8. It seems to me that the rule is, in a special manner, applicable to and necessary for the Hindu law of devise; for I take it to be a fundamental principle of that law that the persons who are to take a testator's estate must be certain and known at the time of his death, which would not be the case if capacity to take depended on the contingency whether other persons should or should not come into existence. The rule that where there is a gift to a class, and some persons constituting such class cannot take in consequence of the remoteness of the gift or otherwise, the whole bequest must fail, has been held to apply to Hindu wills by the late Mr. Justice Norman in construing this particular will (see 8 B.L..R 11. p. 410). But it was not necessary for him in that case to decide whether the rule as to regarding possible and not actual events was also applicable, And indeed, he extrajudicially (see p. 409) stated that Sreenath took an absolute interest in the share which belonged to his father. With this last conclusion I am, for the reasons before stated, unable to agree. Nor do I think that the decision referred to by Mr. Bell of Peacock C.J. S.M. Krishnaramani Dasi v. Ananda Krishna Bose 4 B.L.R. O.C. 279 applying as it does to bequests which are not similar in terms to the bequests in Ram Mohun's will affects this question. In that case the gifts of the annuities after the decease of the first taker did not in terms comprehend a class of issue whom he should leave surviving him.

9. In the present case, in my opinion, the gifts to the male issue of such of the testator's sons and grandsons as survived him, must be held to be invalid and incapable of taking effect and, therefore, I must hold that Sreenath took nothing under the devises in the testator's will. And if the devises to the male issue are void, as including objects too remote or incapable of taking a benefit under this will, all limitations ulterior or expectant on such remote or invalid devises, are also void for the reasons given in the case of Proctor v. The Bishop of Bath and Wells 2 H. B1. 358 such reasons being equally applicable to a Hindu as to an English testator, and such reasons would of course apply more strongly to a case where an object of the prior devise--as Sreenath in this case--actually came into existence.

10. Upon those grounds I think that Sreenath, and through him his widow, would be entitled to a share in such part of the estate of the testator as by reason of the invalidity of the gifts in his will is undisposed of.

11. But the plaintiff's claim is met by another objection on the part of the defendants. They insist broadly that, according to Hindu law, a widow cannot claim a partition; and they rely on what they assert to be the fact that no reported decisions exist in which such a right has been held to belong to a widow.

12. On the other hand, the plaintiff has submitted a list of, I think, some 40 unreported cases in this Court, in which partition has been decreed at the suit of a widow. I take it that this question is very much a question of discretion for the Court in each particular case. The Court would probably refuse partition by metes and bounds to a childless widow, who was entitled to a very small share.

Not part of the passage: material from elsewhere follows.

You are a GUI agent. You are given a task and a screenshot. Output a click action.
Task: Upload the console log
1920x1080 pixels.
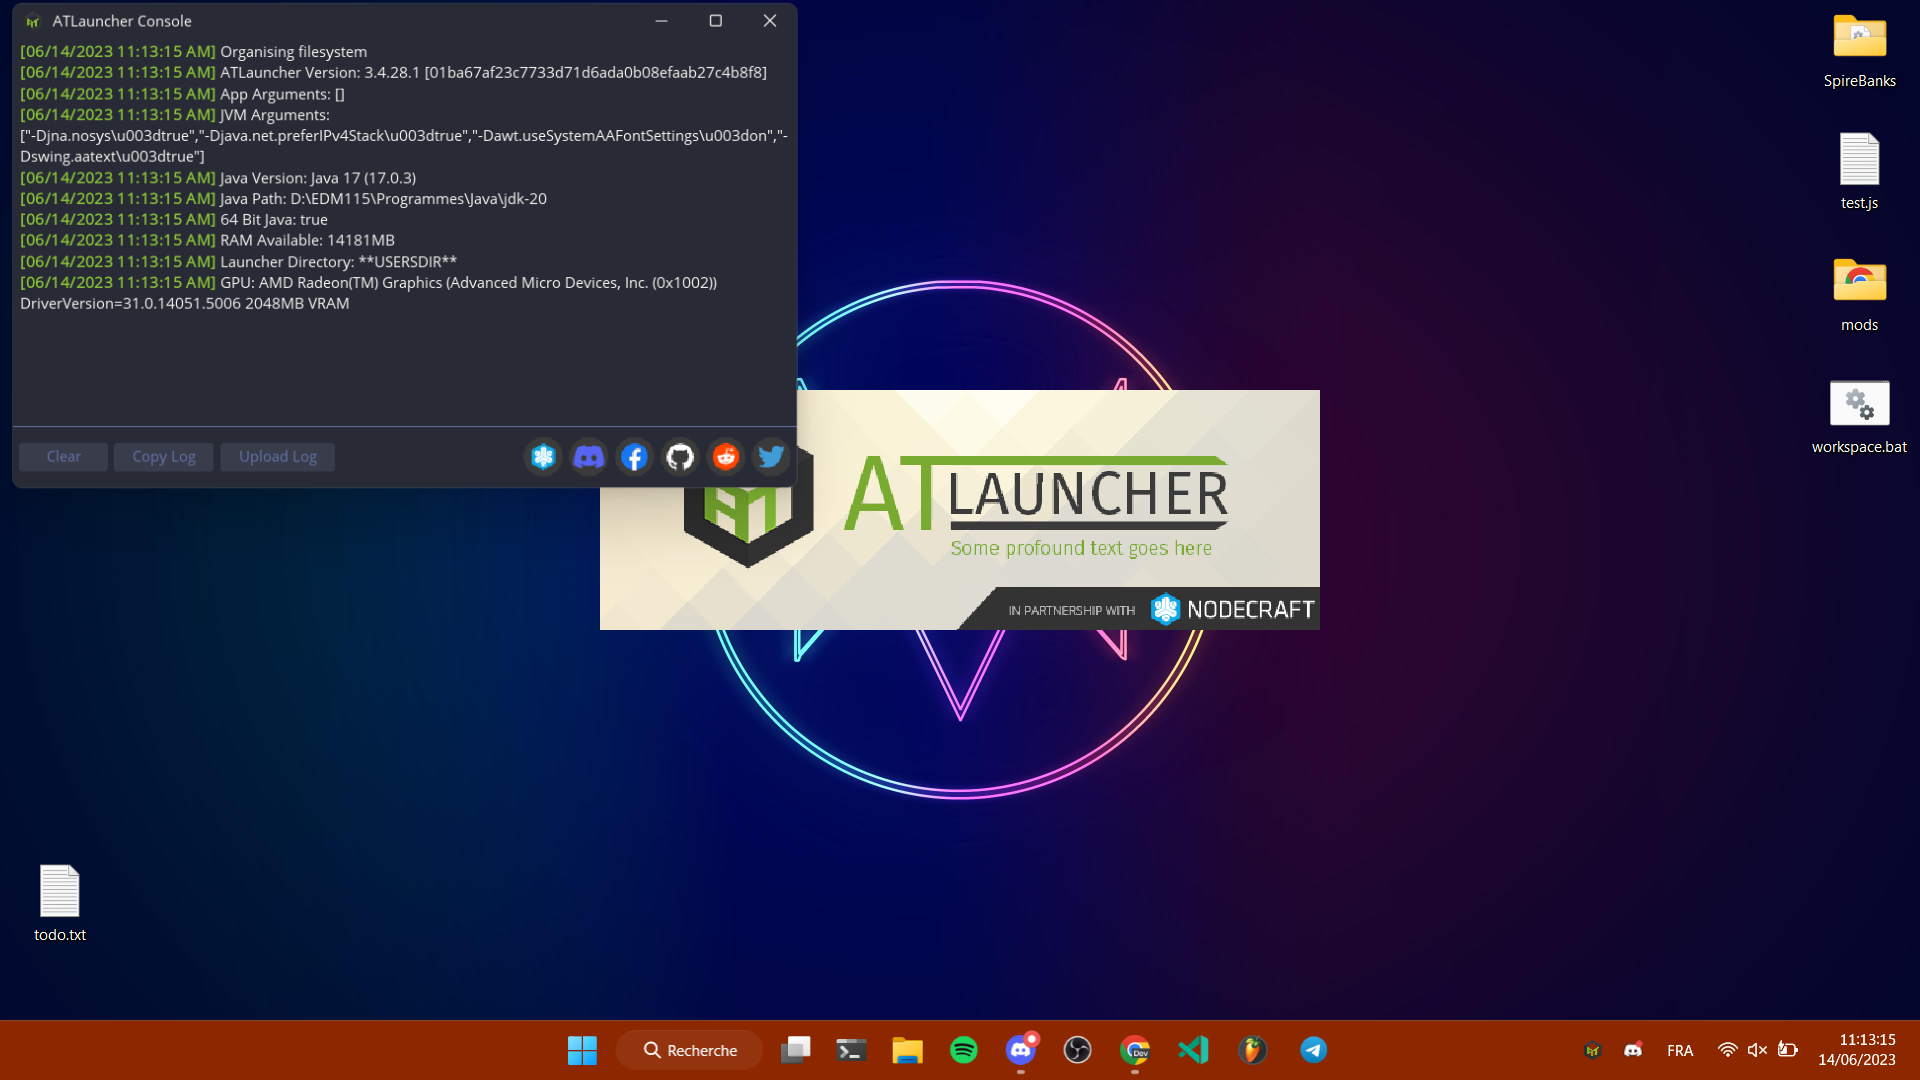point(277,456)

13. But in this case the plaintiff has daughters, and the daughters have sons, and the share of Sreenath in the testator's undisposed of estate will be considerable I think that in such a case as this a widow is entitled to a decree for partition. Otherwise she might be unable, during her life, to improve the heritage of her children.

14. It seems to mo, therefore that the plaintiff will be entitled to a decree for partition, and that the only issues necessary to be raised are-

1. What sons and grandsons of the testator named in his will survived him?

2. What sons and grandsons of the testator named in his will died in his lifetime leaving any and what issue living at the testator's decease?

3. What property is the subject of partition?